CYP4A11/20-HETE induces oxidative stress and inhibits trophoblast proliferation via the PI3K/AKT signaling pathway during preeclampsia

Abstract

Abstract Background Placental oxidative stress injury is considered to be a key cause of preeclampsia, but the specific molecules that regulate the balance between oxidant and antioxidant levels remain unclear. 20-Hydroxyeicosatetraenoic acid (20-HETE), an important cytochrome P450 family 4 subfamily A polypeptide 11 (CYP4A11)-dependent eicosanoids, has been proved to increase reactive oxygen species production. Whether CYP4A11/20-HETE is involved in the regulation of oxidant or antioxidant levels in preeclamptic placenta is worth exploring.Methods The expressions of CYP4A11/20-HETE and redox related agents in placentas from pregnant women with and without preeclampsia were compared. Cellular lentiviral transfection was used to assess the effect of altered CYP4A11/20-HETE metabolism on oxidative stress and proliferation of trophoblasts, and RNA sequencing was taken to search its underlying mechanisms.

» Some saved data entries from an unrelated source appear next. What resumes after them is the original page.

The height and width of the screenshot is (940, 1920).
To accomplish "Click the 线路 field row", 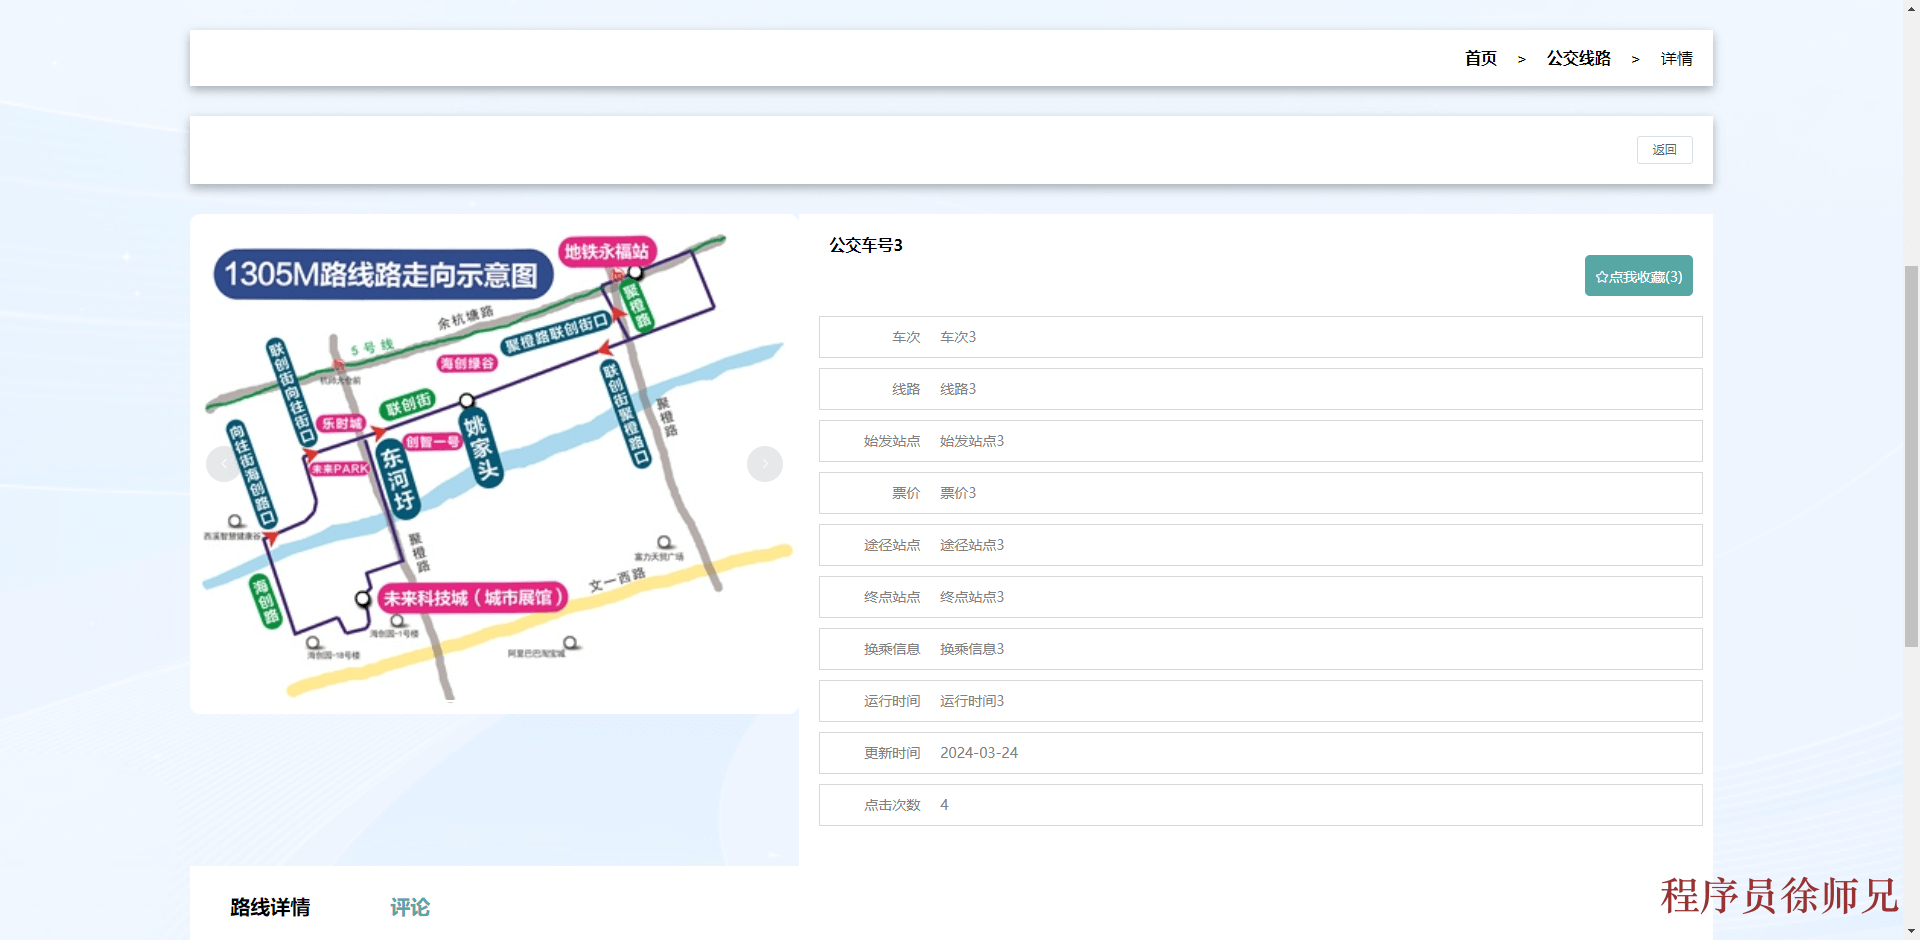I will point(1260,389).
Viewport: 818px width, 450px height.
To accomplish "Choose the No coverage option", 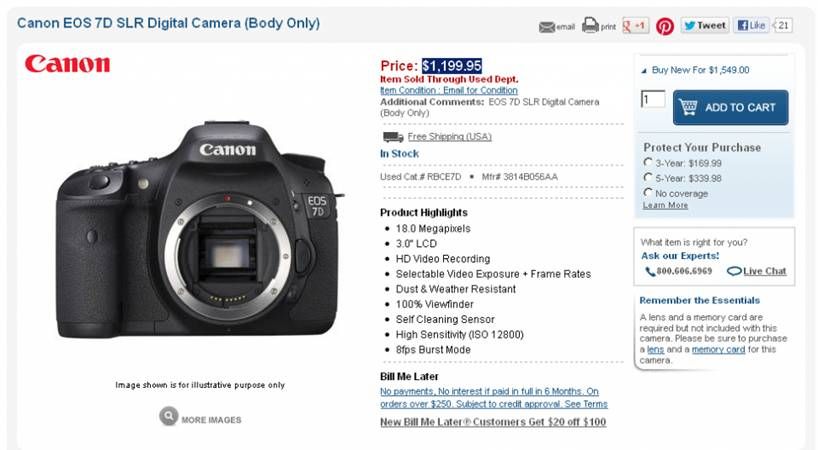I will 647,192.
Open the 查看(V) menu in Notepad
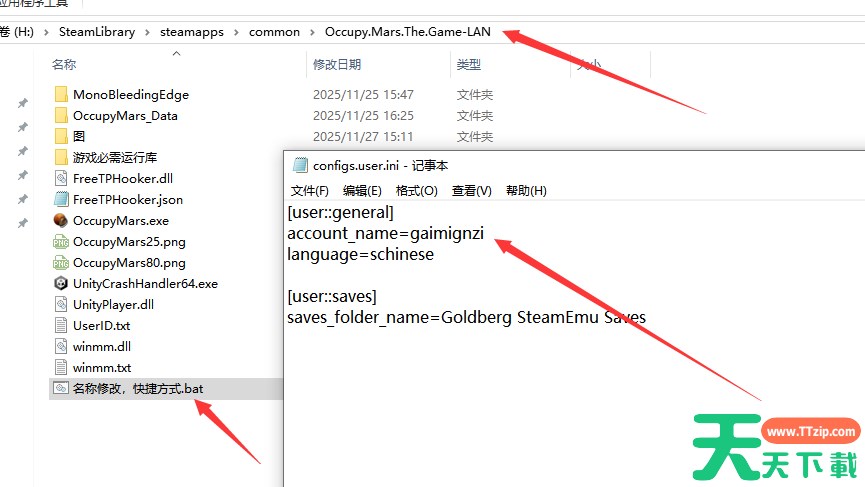This screenshot has height=487, width=865. coord(471,191)

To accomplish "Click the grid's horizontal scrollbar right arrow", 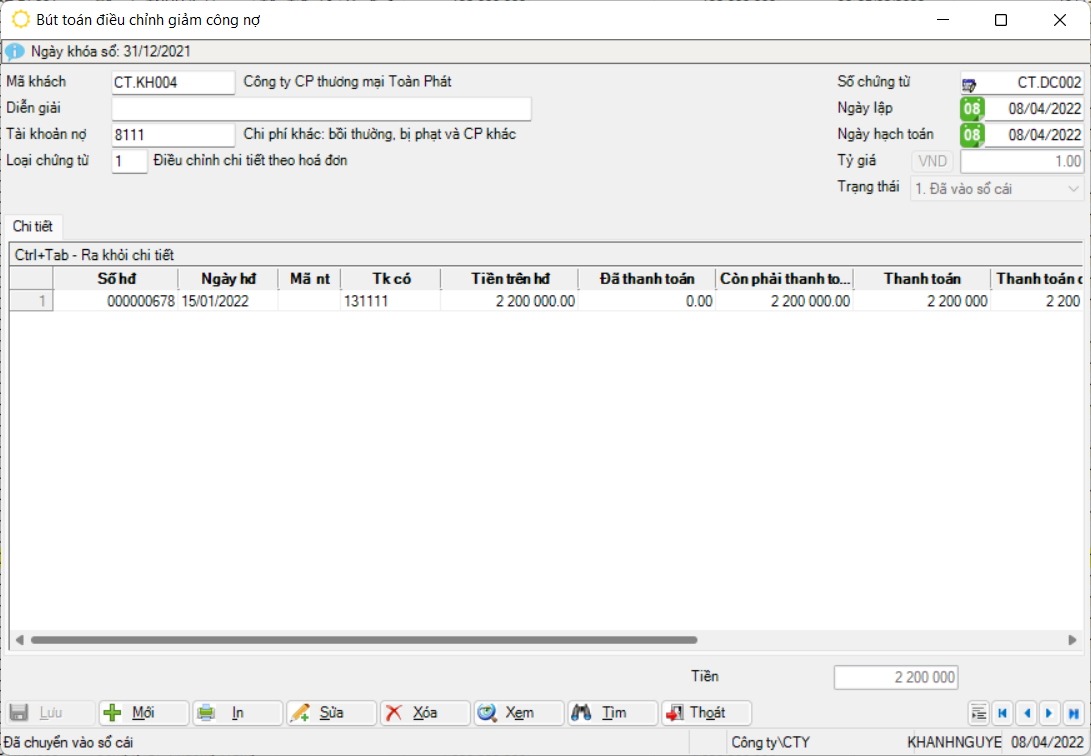I will pyautogui.click(x=1073, y=640).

Besides, in vivo animal experiments were arranged to verify whether Cyp4a10 (a protein that is highly homologous to human CYP4A11) overloaded lentivirus could induce preeclampsia-like symptoms in pregnant mice.Results The levels of CYP4A11/20-HETE were elevated in placentas from preeclamptic patients, and its expression was strongly associated with the expression of oxidative stress-related genes in the placentas. In vitro, CYP4A11/20-HETE overexpression caused oxidative stress injury and inhibited the proliferation of trophoblasts by suppressing the PI3K/AKT signaling pathway, and these effects were ameliorated by the pretreatment with the PI3K agonist 740 Y-P. In vivo, upregulation of Cyp4a10 (a protein that is highly homologous to human CYP4A11) during the placentation period caused hypertension and proteinuria in pregnant mice, presumably by impairing the placental antioxidant capacity and disrupting trophoblast proliferation.Conclusion This study identified CYP4A11/20-HETE as a potential causative factor of preeclampsia, which provide new insights into the pathogenesis of preeclampsia and may open a novel chapter for the future treatment strategies of preeclampsia.